RocksDB has historically been known for poor performance when tombstones accumulate. This has become a common problem within Meta, and the community has raised it as well. Here, we introduce an optimization that attempts to convert contiguous tombstones into a range tombstone during scans. As a result, instead of skipping through N tombstones, we only need to skip through a single range tombstone.

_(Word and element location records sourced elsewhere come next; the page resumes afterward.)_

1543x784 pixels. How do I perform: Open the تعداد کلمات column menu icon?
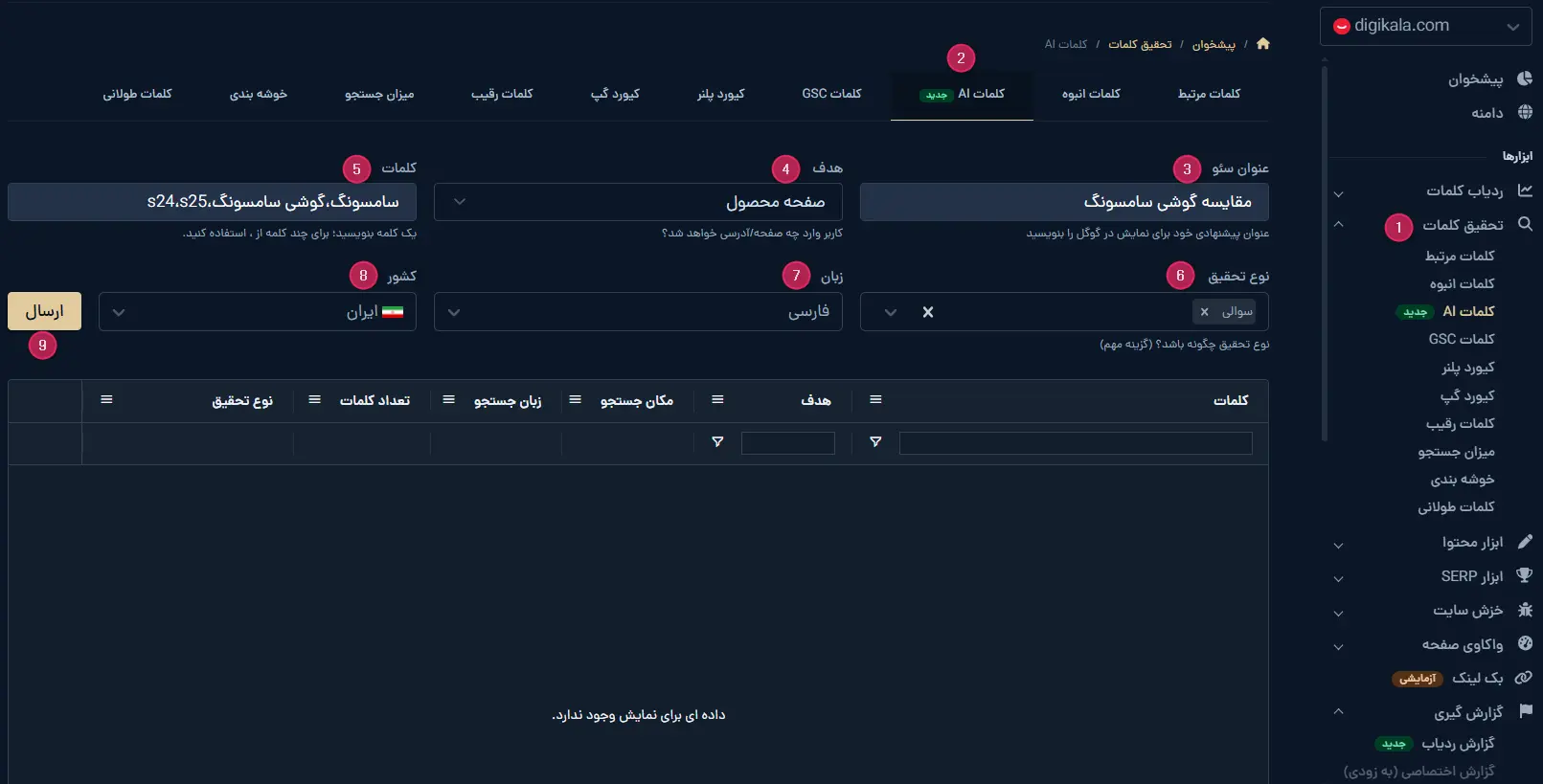click(x=314, y=400)
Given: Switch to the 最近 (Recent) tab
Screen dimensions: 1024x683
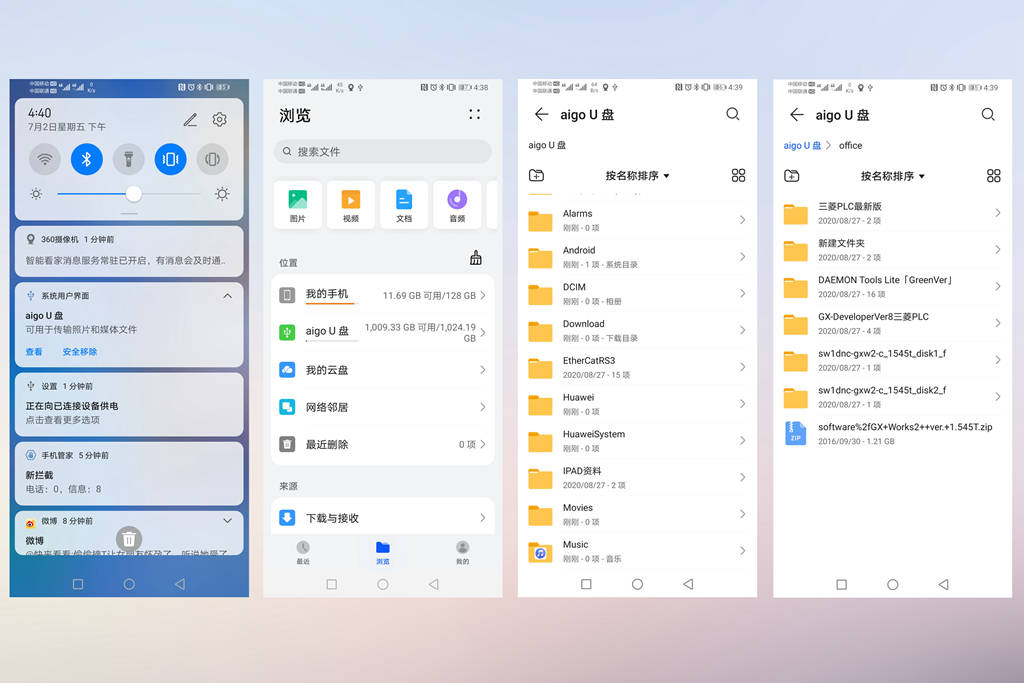Looking at the screenshot, I should 303,552.
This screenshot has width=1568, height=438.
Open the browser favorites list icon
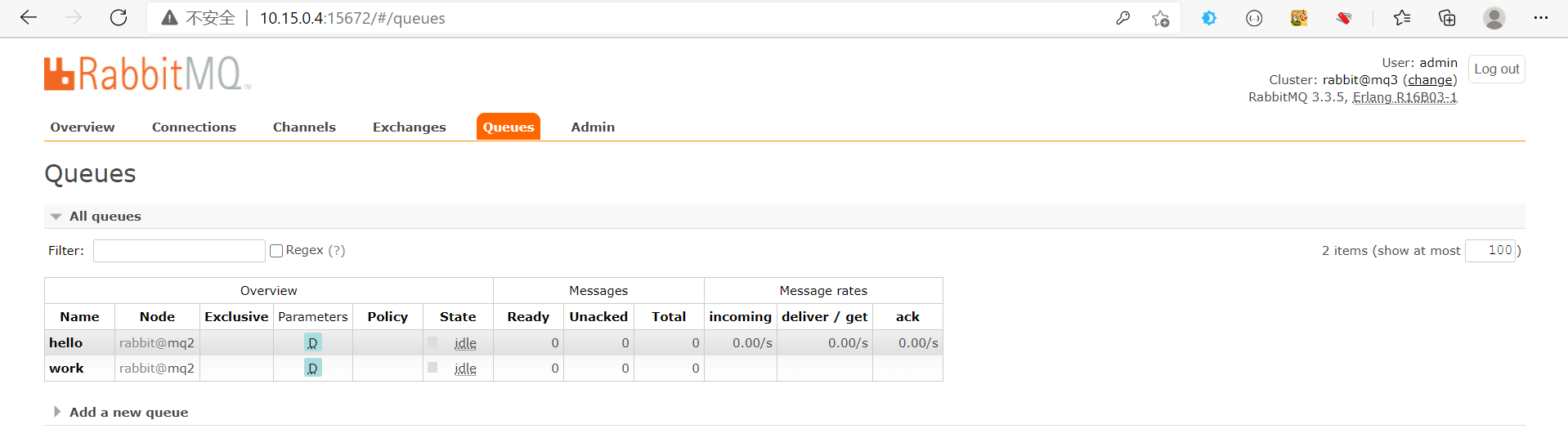click(1402, 18)
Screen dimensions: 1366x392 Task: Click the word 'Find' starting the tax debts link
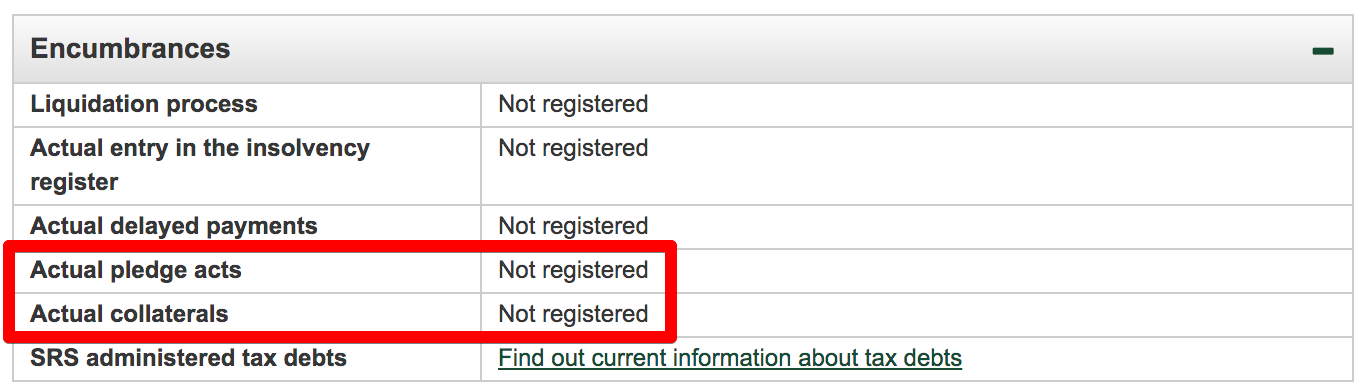[520, 358]
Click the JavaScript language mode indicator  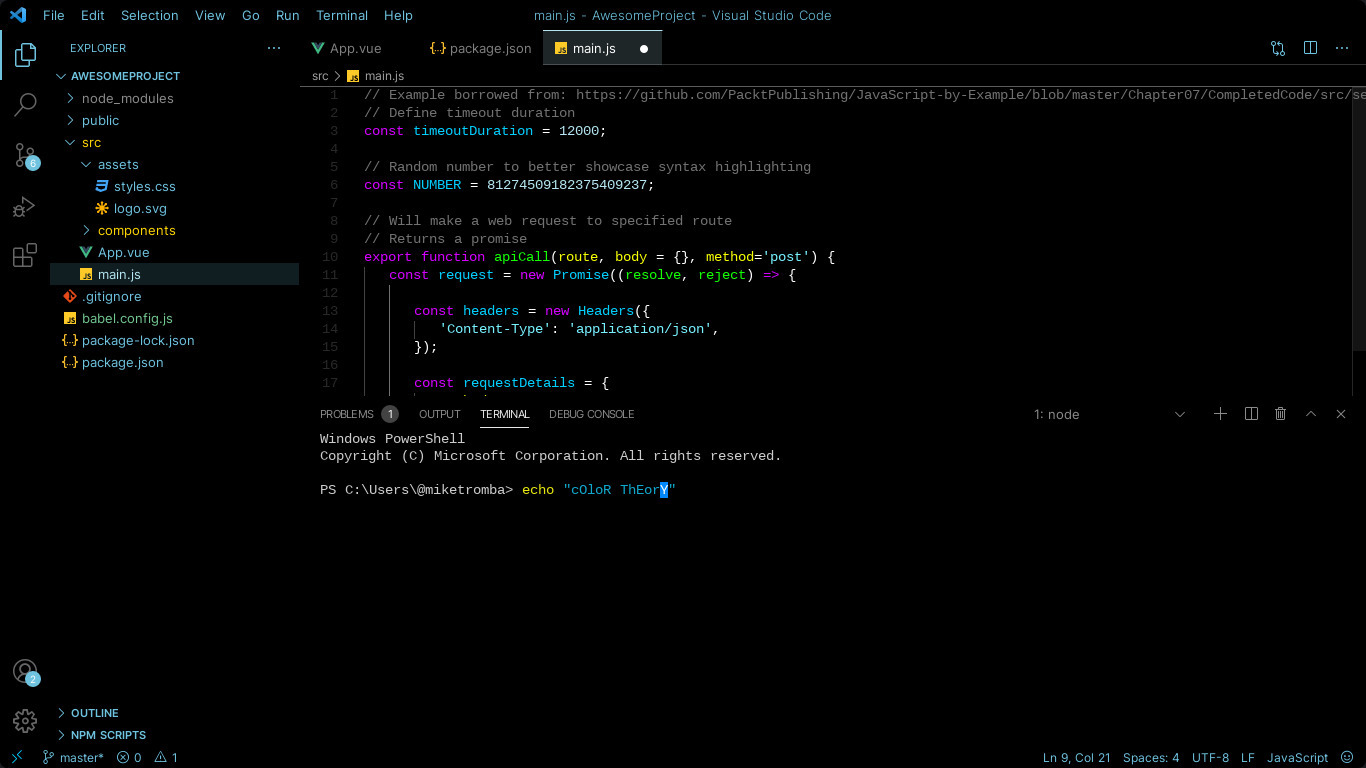1297,758

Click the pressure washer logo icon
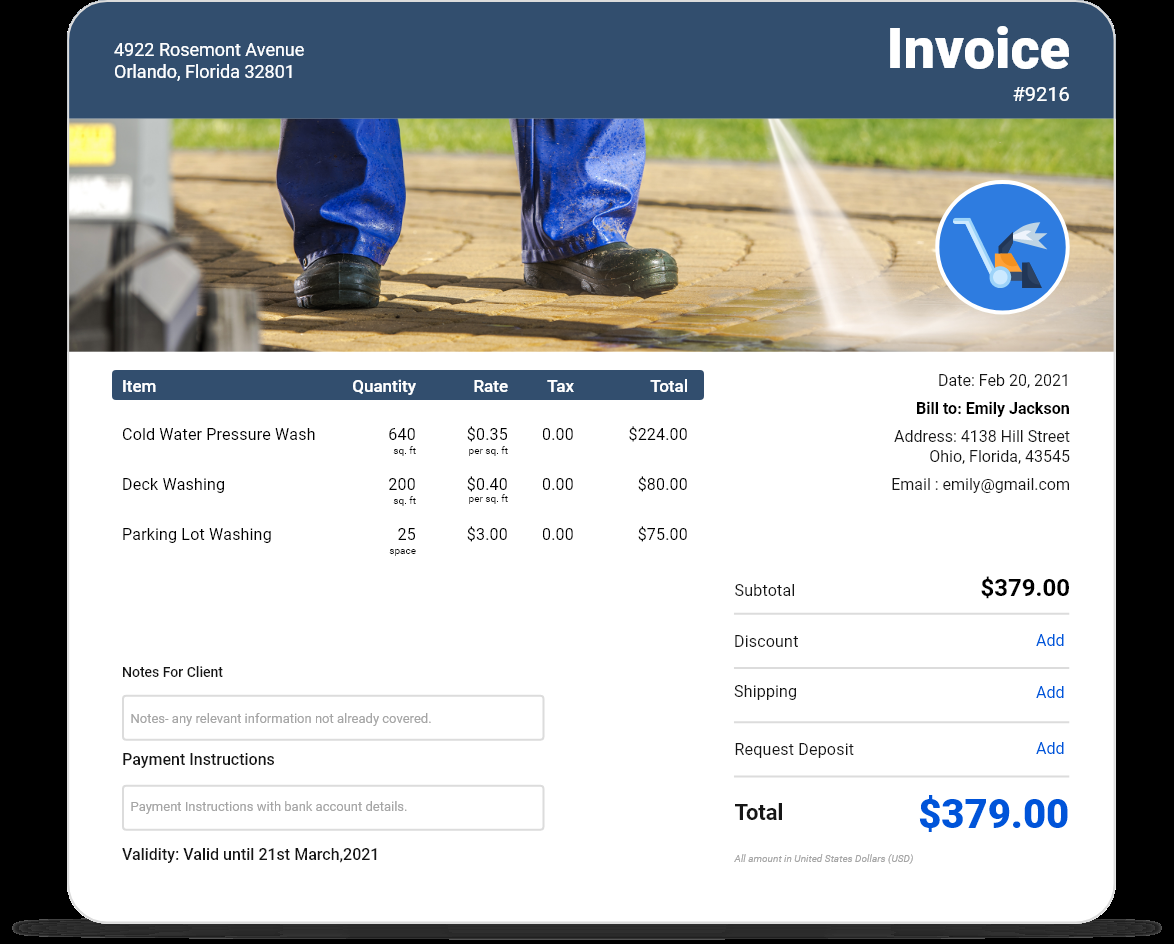pos(1002,247)
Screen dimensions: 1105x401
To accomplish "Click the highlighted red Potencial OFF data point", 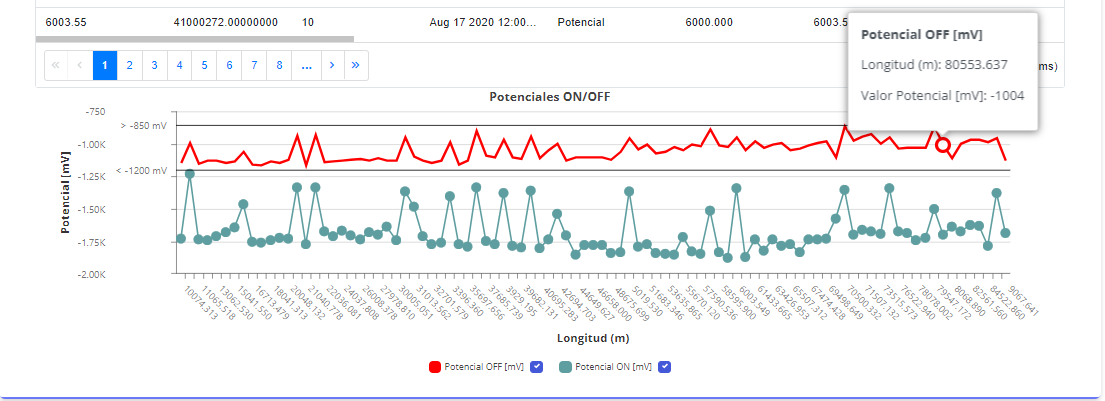I will [x=943, y=146].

Background: point tombstones and range tombstones

RocksDB is an LSM-tree, so a delete does not erase data in place. It writes a tombstone: a marker that shadows older values. A point tombstone (from Delete or SingleDelete) shadows exactly one key, while a range tombstone (from DeleteRange) shadows an entire half-open key range [start, end) with a single entry. Because newer data (usually) sits above older data in the tree, a read merges from the top down and takes the first entry it finds for a key, so a tombstone at an upper level hides any value for that key, or for any key in a range tombstone’s span, at the levels below.

Tombstones hide entries, but a scan walks all of them and returns only the live keys

Point and range tombstones hide the values below them. The scan steps over each point tombstone but skips the range tombstone in one hop, and only the live keys (a, e, j) are returned to the user.

In both cases the space is reclaimed only later, during compaction, and only once the tombstone reaches the bottommost level with no live snapshot still needing it. Until then the tombstones sit in the way of reads. A scan never returns a deleted key, but to work out which keys are live it still has to step through every entry in key order. A point tombstone is just an ordinary entry, so the scan walks each one individually, and a run of N point tombstones costs N steps. A range tombstone is different: it is a single entry that covers the whole span, so when a scan reaches it, it can skip straight to the end of the range in one step instead of walking every key inside.

Existing solutions

A bulk delete leaves a region of the key space full of tombstones, and until compaction removes them, every scan across that region pays for them. The iterator steps over each point tombstone in turn to reach the live keys, because a run of point tombstones is just ordinary consecutive keys with no shortcut. That is O(N) in the number of dead entries, paid on every scan, and N grows with the size of the deleted region. The natural question is whether we can simply get rid of the tombstones faster, and RocksDB already gives you a few tools for that.

Deletion-triggered compaction. NewCompactOnDeletionCollectorFactory marks an SST file for compaction once it holds a high density of tombstones (at least D deletions within any N consecutive entries, or a whole-file tombstone ratio above a threshold), so RocksDB schedules those files for compaction sooner than the normal LSM compaction schedule would.

Scan-triggered memtable flush. memtable_op_scan_flush_trigger (and its averaged sibling memtable_avg_op_scan_flush_trigger) flush the active memtable once a single iterator operation scans through too many invisible entries (tombstones or shadowed values), moving them into an SST where deletion-triggered compaction can then clean them up. The two are designed to be used together.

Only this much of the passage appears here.